[Saved entries]

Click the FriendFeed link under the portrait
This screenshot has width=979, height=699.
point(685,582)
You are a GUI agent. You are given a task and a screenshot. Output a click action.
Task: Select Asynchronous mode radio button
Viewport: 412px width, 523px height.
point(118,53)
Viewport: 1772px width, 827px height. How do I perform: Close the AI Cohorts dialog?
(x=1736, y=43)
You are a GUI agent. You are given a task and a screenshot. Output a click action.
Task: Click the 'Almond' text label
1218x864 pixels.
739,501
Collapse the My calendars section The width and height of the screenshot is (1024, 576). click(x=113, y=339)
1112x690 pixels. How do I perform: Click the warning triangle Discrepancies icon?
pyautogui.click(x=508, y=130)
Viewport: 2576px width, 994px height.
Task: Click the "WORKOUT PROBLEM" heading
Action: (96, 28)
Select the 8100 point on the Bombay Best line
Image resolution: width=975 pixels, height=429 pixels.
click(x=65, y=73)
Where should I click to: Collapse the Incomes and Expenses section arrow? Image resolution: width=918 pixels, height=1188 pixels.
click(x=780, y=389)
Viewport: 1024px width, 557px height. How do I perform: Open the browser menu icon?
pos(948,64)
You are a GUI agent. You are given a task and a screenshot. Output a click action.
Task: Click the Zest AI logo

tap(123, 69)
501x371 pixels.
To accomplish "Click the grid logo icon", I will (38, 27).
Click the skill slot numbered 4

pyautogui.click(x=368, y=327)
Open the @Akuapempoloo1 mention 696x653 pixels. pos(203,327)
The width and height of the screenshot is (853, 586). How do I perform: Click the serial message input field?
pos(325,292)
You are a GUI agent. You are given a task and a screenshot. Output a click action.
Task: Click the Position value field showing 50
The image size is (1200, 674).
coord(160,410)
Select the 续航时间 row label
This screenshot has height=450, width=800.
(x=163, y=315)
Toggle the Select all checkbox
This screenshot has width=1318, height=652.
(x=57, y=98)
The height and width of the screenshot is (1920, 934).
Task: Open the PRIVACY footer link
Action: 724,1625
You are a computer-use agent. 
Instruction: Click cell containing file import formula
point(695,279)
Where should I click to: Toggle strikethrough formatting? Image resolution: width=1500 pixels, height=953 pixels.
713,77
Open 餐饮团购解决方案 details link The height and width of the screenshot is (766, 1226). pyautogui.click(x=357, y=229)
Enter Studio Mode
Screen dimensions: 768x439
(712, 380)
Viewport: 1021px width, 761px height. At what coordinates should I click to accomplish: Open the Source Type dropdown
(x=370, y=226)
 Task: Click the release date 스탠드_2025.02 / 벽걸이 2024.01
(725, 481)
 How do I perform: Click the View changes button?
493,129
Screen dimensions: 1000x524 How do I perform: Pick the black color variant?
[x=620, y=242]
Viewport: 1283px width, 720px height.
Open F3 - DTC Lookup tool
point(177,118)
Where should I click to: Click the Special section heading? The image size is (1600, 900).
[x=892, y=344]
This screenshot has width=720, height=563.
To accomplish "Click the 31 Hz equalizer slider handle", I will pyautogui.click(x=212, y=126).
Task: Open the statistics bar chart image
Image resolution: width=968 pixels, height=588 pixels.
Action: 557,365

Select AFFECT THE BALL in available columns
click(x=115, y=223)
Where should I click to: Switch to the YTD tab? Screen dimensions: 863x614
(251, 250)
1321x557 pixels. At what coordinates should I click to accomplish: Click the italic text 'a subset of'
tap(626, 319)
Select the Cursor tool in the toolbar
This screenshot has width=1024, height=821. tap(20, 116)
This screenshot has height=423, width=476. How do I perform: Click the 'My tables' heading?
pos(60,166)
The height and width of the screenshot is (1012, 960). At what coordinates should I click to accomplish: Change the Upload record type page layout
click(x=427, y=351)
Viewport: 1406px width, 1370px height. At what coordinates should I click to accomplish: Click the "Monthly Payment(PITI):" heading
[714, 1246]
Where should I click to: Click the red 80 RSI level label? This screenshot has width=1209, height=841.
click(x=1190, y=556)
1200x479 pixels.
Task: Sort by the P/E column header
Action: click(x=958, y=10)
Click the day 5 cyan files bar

Exercise goal:
Write out each entry again, leaving every word as it is.

Task output:
Click the FriendFeed link under the portrait
This screenshot has width=979, height=699.
point(685,582)
You are a GUI agent. You are given a task and a screenshot. Output a click action.
Task: Select Asynchronous mode radio button
Viewport: 412px width, 523px height.
point(118,53)
Viewport: 1772px width, 827px height. How do I perform: Close the AI Cohorts dialog?
(x=1736, y=43)
You are a GUI agent. You are given a task and a screenshot. Output a click action.
Task: Click the 'Almond' text label
1218x864 pixels.
739,501
Collapse the My calendars section The width and height of the screenshot is (1024, 576). click(x=113, y=339)
1112x690 pixels. How do I perform: Click the warning triangle Discrepancies icon?
pyautogui.click(x=508, y=130)
Viewport: 2576px width, 994px height.
Task: Click the "WORKOUT PROBLEM" heading
Action: (96, 28)
Select the 8100 point on the Bombay Best line
Image resolution: width=975 pixels, height=429 pixels.
click(x=65, y=73)
Where should I click to: Collapse the Incomes and Expenses section arrow? Image resolution: width=918 pixels, height=1188 pixels.
click(x=780, y=389)
Viewport: 1024px width, 557px height. How do I perform: Open the browser menu icon?
pos(948,64)
You are a GUI agent. You are given a task and a screenshot. Output a click action.
Task: Click the Zest AI logo

tap(123, 69)
501x371 pixels.
To accomplish "Click the grid logo icon", I will (38, 27).
Click the skill slot numbered 4

pyautogui.click(x=368, y=327)
Open the @Akuapempoloo1 mention 696x653 pixels. pos(203,327)
The width and height of the screenshot is (853, 586). How do I perform: Click the serial message input field?
pos(325,292)
You are a GUI agent. You are given a task and a screenshot. Output a click action.
Task: Click the Position value field showing 50
The image size is (1200, 674).
coord(160,410)
Select the 续航时间 row label
This screenshot has height=450, width=800.
(x=163, y=315)
Toggle the Select all checkbox
This screenshot has width=1318, height=652.
(x=57, y=98)
The height and width of the screenshot is (1920, 934).
Task: Open the PRIVACY footer link
Action: 724,1625
You are a computer-use agent. 
Instruction: Click cell containing file import formula
point(695,279)
Where should I click to: Toggle strikethrough formatting? Image resolution: width=1500 pixels, height=953 pixels.
713,77
Open 餐饮团购解决方案 details link The height and width of the screenshot is (766, 1226). pyautogui.click(x=357, y=229)
Enter Studio Mode
Screen dimensions: 768x439
(712, 380)
Viewport: 1021px width, 761px height. At what coordinates should I click to accomplish: Open the Source Type dropdown
(x=370, y=226)
 Task: Click the release date 스탠드_2025.02 / 벽걸이 2024.01
(725, 481)
 How do I perform: Click the View changes button?
493,129
Screen dimensions: 1000x524 How do I perform: Pick the black color variant?
[x=620, y=242]
Viewport: 1283px width, 720px height.
Open F3 - DTC Lookup tool
point(177,118)
Where should I click to: Click the Special section heading? The image size is (1600, 900).
[x=892, y=344]
This screenshot has width=720, height=563.
To accomplish "Click the 31 Hz equalizer slider handle", I will pyautogui.click(x=212, y=126).
Task: Open the statistics bar chart image
Image resolution: width=968 pixels, height=588 pixels.
Action: 557,365

Select AFFECT THE BALL in available columns
click(x=115, y=223)
Where should I click to: Switch to the YTD tab? Screen dimensions: 863x614
(251, 250)
1321x557 pixels. At what coordinates should I click to accomplish: Click the italic text 'a subset of'
tap(626, 319)
Select the Cursor tool in the toolbar
This screenshot has width=1024, height=821. tap(20, 116)
This screenshot has height=423, width=476. How do I perform: Click the 'My tables' heading?
pos(60,166)
The height and width of the screenshot is (1012, 960). At what coordinates should I click to accomplish: Change the Upload record type page layout
click(x=427, y=351)
Viewport: 1406px width, 1370px height. At what coordinates should I click to accomplish: Click the "Monthly Payment(PITI):" heading
[714, 1246]
Where should I click to: Click the red 80 RSI level label? This screenshot has width=1209, height=841.
click(x=1190, y=556)
1200x479 pixels.
Task: Sort by the P/E column header
Action: click(x=958, y=10)
Click the day 5 cyan files bar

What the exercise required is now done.